Top of Information supplied
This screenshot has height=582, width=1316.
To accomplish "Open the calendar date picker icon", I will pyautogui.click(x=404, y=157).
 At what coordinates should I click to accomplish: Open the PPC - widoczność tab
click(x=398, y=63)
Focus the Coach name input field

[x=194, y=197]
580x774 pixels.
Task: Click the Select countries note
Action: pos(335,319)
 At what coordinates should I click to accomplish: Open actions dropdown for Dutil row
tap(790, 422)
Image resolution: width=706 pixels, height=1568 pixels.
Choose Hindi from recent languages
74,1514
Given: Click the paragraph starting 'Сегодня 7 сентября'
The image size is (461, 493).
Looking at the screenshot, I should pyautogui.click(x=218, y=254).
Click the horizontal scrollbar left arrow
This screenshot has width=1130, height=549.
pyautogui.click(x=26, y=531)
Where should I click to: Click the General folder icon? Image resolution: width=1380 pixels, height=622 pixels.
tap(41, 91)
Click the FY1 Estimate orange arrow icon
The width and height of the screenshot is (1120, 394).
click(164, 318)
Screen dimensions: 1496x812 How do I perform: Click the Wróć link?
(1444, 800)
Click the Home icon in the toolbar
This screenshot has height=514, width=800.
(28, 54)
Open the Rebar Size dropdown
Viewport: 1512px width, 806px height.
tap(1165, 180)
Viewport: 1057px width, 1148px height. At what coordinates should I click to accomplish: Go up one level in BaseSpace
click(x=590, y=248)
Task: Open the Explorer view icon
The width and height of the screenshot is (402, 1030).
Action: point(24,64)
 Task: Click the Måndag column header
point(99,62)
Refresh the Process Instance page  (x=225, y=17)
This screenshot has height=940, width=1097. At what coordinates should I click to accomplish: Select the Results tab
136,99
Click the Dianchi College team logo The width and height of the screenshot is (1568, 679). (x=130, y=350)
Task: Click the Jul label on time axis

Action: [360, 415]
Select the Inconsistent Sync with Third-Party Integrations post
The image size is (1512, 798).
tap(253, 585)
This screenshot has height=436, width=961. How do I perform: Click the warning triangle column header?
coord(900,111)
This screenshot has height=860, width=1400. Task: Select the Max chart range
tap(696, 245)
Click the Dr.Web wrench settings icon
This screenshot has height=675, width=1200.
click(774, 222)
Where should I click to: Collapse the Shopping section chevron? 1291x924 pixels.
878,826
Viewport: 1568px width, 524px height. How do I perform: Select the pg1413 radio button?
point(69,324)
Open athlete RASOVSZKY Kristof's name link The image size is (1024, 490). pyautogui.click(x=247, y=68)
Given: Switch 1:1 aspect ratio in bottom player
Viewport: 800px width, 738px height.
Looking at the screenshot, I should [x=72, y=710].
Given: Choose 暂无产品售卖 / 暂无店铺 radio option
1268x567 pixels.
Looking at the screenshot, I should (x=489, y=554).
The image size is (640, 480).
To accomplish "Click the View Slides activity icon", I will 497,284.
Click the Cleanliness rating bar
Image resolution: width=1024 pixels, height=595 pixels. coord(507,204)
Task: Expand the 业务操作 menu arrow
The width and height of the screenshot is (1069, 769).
Bottom of Information supplied
## Work task
Look through the data above for the string "will" and copy every line where it appears.

## Exercise result
To accomplish "Open the calendar date picker icon", I will pyautogui.click(x=404, y=157).
To accomplish "Click the View Slides activity icon", I will 497,284.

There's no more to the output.